**ACTION ITEM**
Gather all lines in the data that hold the string "Open".

Pixel coordinate grounding data

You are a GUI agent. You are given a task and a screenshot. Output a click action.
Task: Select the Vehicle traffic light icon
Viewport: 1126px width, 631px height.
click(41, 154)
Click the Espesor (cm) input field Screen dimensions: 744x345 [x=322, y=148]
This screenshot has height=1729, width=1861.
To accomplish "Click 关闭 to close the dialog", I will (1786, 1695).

==

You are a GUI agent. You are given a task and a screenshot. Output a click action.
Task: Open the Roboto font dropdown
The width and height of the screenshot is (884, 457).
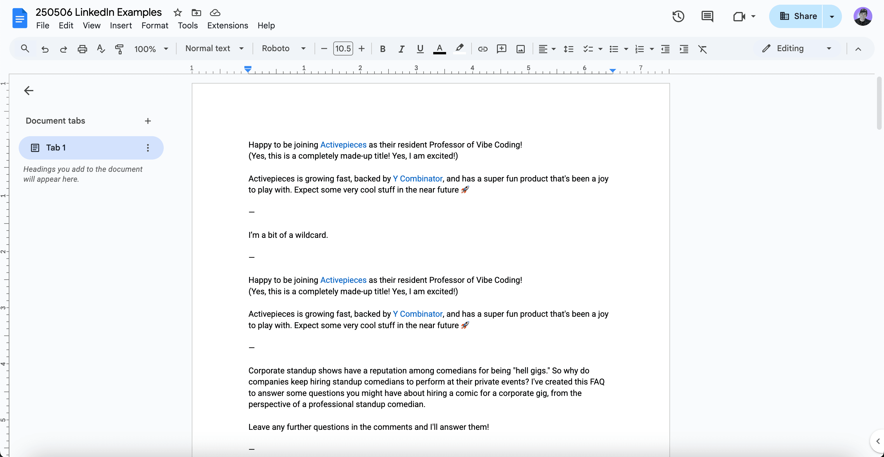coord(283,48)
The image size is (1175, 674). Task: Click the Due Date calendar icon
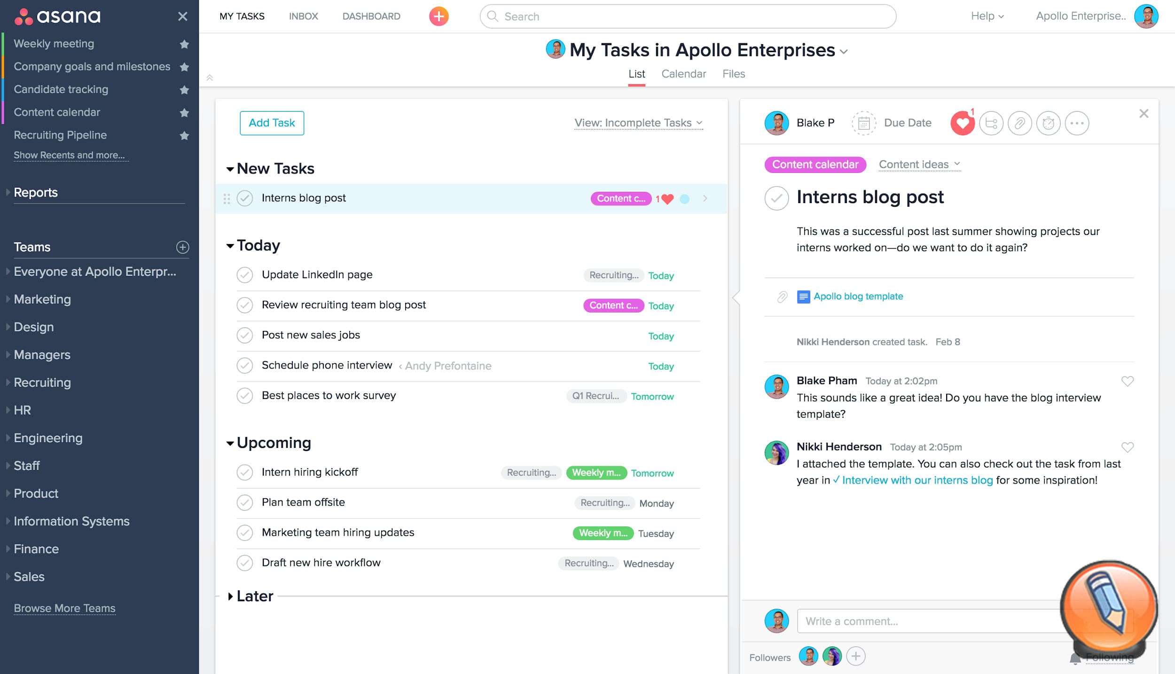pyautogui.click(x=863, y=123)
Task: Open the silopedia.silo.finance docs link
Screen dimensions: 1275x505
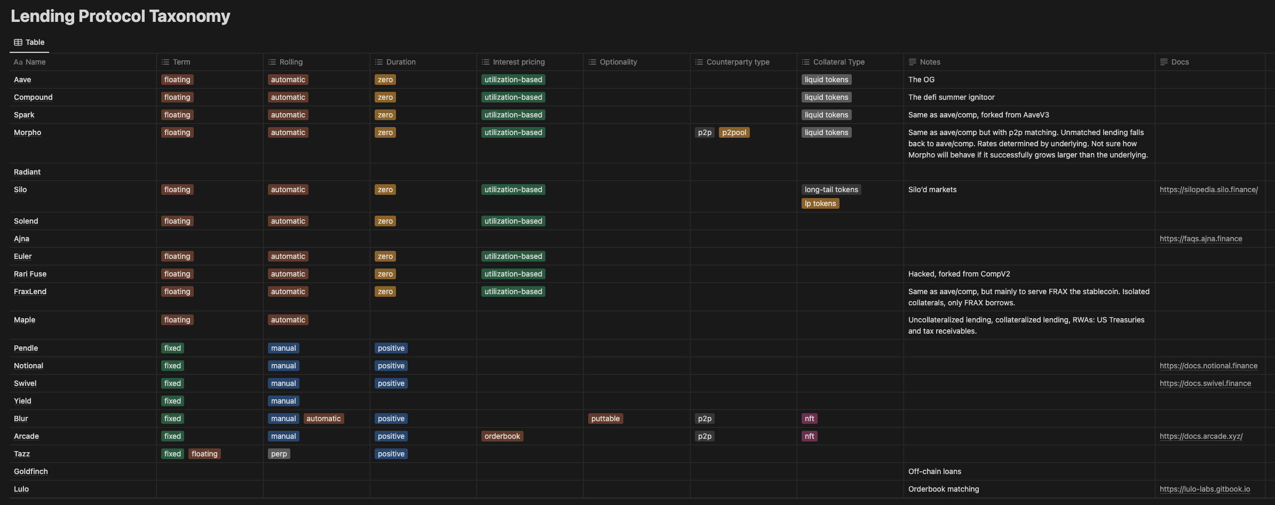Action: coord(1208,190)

**ANSWER SPACE**
Task: Open the Roboto font dropdown
Task: Open the silopedia.silo.finance docs link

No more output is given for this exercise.